Abstract
Background:
This study aimed to identify prognostic determinants in patients who underwent surgical management for endometrial carcinoma at a tertiary-level gynecological oncology center.
Materials and Methods:
A retrospective cohort analysis was performed, including patients who underwent primary surgical treatment for endometrial carcinoma between 2010 and 2025. Individuals with synchronous malignancies, incomplete follow-up data, prior neoadjuvant chemotherapy, or surgery performed at external institutions were excluded.
Results:
A total of 436 patients met the inclusion criteria. During follow-up, disease recurrence was observed in 58 patients, while 76 patients died. The overall survival (OS) rate was 82.6%, and recurrence-open-access survival (RFS) was 86.7%. Patients were stratified by the number of excised lymph nodes: ≤10 versus >10. RFS was 88.7% in the ≤10 group and OS was 84.6% in the >10 group (p = 0.432).
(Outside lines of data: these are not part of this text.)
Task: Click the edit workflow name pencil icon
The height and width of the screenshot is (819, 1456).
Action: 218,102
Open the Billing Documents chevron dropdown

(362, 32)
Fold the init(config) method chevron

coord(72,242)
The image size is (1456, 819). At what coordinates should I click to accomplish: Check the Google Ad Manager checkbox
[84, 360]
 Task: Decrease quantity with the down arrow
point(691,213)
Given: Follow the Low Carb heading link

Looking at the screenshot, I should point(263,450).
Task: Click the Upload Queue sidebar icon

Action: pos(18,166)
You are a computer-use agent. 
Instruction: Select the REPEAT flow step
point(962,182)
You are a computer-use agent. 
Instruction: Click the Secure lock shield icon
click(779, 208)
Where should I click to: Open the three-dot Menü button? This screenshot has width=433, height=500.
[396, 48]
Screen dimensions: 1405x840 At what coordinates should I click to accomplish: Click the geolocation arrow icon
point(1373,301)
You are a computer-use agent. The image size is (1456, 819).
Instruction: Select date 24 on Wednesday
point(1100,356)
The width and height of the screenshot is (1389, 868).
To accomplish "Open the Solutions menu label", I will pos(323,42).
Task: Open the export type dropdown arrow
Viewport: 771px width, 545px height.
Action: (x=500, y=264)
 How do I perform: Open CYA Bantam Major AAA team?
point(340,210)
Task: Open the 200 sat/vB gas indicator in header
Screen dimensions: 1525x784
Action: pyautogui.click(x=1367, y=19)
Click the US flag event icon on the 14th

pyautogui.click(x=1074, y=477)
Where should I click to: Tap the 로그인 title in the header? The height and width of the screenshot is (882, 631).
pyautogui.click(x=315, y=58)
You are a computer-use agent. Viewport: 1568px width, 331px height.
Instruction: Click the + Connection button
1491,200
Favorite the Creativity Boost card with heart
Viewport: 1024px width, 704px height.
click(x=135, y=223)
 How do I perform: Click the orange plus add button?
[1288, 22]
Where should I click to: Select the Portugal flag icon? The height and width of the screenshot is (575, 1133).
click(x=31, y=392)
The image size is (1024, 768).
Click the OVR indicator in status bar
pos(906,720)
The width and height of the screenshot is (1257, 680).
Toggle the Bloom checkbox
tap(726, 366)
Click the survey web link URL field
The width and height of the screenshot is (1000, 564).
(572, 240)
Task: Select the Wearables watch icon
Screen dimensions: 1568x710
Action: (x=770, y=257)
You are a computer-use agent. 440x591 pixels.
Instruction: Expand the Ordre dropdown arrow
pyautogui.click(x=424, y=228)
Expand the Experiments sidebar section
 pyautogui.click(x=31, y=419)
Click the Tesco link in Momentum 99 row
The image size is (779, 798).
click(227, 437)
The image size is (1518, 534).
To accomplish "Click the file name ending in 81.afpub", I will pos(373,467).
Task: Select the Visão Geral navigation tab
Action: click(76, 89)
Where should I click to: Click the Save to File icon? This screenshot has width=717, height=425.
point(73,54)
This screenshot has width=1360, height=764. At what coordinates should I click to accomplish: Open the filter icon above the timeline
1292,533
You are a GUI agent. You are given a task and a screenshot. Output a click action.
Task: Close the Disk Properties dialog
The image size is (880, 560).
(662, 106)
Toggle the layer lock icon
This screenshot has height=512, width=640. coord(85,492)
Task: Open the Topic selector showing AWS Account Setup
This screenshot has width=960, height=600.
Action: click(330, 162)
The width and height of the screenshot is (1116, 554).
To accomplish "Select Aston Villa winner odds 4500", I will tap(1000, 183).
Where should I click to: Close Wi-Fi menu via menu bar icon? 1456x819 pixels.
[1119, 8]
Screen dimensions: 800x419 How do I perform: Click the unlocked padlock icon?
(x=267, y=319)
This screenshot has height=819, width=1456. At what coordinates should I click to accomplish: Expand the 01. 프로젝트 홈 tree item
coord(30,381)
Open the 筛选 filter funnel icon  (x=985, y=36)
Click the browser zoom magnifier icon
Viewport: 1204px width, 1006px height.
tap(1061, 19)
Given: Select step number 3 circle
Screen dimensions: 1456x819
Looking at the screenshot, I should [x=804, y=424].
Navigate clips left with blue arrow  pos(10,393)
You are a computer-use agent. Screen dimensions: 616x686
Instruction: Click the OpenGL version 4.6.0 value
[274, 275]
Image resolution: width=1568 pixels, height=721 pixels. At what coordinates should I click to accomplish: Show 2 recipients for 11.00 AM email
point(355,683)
No significant difference in recurrence rates was identified between the two groups (p = 0.201). While the extent of lymphadenectomy did not influence OS or RFS, lymph node metastasis was significantly associated with recurrence risk (odds ratios: 4.360, 95% confidence interval: 2.160–8.803, p < 0.001).
Conclusions:
The total number of lymph nodes removed did not significantly impact survival or recurrence rates. These findings highlight the growing importance of incorporating additional prognostic variables—such as molecular classifiers and lymphovascular space invasion—into individualized treatment planning and risk stratification in endometrial carcinoma.